Patient Story: Haydn
Hi, my name is Haydn Bechthold and I’m a 22-year-old who is currently fighting stage III colorectal cancer. Prior to my diagnosis I was pursuing a career in professional soccer while I continued my post-graduate studies. In my soccer career so far, I’ve had the chance to play for soccer teams in countries such as Spain, England, the United-States, Estonia, and Canada. I was also fortunate enough to balance my soccer career with post-secondary studies, as I received my BA in International Business Management from York St John University in 2020, and I was in the process of obtaining a MSc in International Business Management from the University of York before I took a break to focus on my treatment.

[Stored records]
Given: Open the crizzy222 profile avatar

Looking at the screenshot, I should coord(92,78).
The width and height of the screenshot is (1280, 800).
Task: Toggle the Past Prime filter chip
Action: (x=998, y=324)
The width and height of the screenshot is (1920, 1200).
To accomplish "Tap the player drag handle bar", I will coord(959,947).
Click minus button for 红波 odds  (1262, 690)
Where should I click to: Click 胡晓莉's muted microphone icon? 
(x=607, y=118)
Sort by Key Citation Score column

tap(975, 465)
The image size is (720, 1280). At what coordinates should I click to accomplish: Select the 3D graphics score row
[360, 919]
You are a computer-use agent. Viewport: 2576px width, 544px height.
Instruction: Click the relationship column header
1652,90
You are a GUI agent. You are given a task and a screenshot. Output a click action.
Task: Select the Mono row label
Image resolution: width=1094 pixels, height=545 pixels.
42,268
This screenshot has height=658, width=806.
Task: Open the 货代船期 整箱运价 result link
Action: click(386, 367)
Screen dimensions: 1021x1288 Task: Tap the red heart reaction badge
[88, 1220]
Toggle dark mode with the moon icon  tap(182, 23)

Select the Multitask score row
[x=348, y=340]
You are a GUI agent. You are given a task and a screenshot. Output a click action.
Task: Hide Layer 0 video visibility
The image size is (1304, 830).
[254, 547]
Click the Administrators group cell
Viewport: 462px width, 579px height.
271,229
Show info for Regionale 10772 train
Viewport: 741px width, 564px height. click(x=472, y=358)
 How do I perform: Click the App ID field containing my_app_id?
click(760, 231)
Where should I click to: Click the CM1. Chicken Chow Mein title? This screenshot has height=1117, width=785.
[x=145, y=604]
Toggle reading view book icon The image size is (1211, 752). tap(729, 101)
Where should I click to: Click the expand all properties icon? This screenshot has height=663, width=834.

**Exercises to complete:**
1. In the patient story about Haydn, what degree did he receive from York St John University, and in what year?
2. Resume the patient story about Haydn after its last sentence.
The data has no role in this.

**Exercise responses:**
1. A BA in International Business Management, in 2020.

2.
I first noticed symptoms in 2017. I was 18 years old, and I was living on my own in Florida while I attended school and played for the university soccer team. Concerned by the fact that I noticed blood in my stool, I called home to my family looking for reassurance and they scheduled me an appointment to see my family doctor for when I returned home to Canada in the summer. I went for my appointment and following the exam done by my doctor I was told that the bleeding was caused by hemorrhoids and I was prescribed medication for them. Even though there is a history of colorectal cancer in my family, I was told that a colonoscopy wouldn’t be needed as I was far too young and healthy to even consider that cancer was a possibility. So, I began taking the medication prescribed to me for hemorrhoids and moved on with my life, moving to Europe that same summer to pursue soccer at a higher level. However, my symptoms persisted and my check-ups with my doctor became a semi-annual ordeal. I would return home to Canada during my offseason in the summer and during the winter holidays which would give myself an opportunity to visit my doctor. He would do another rectal exam and then I would be prescribed more medication to treat hemorrhoids. This continued on until late 2020.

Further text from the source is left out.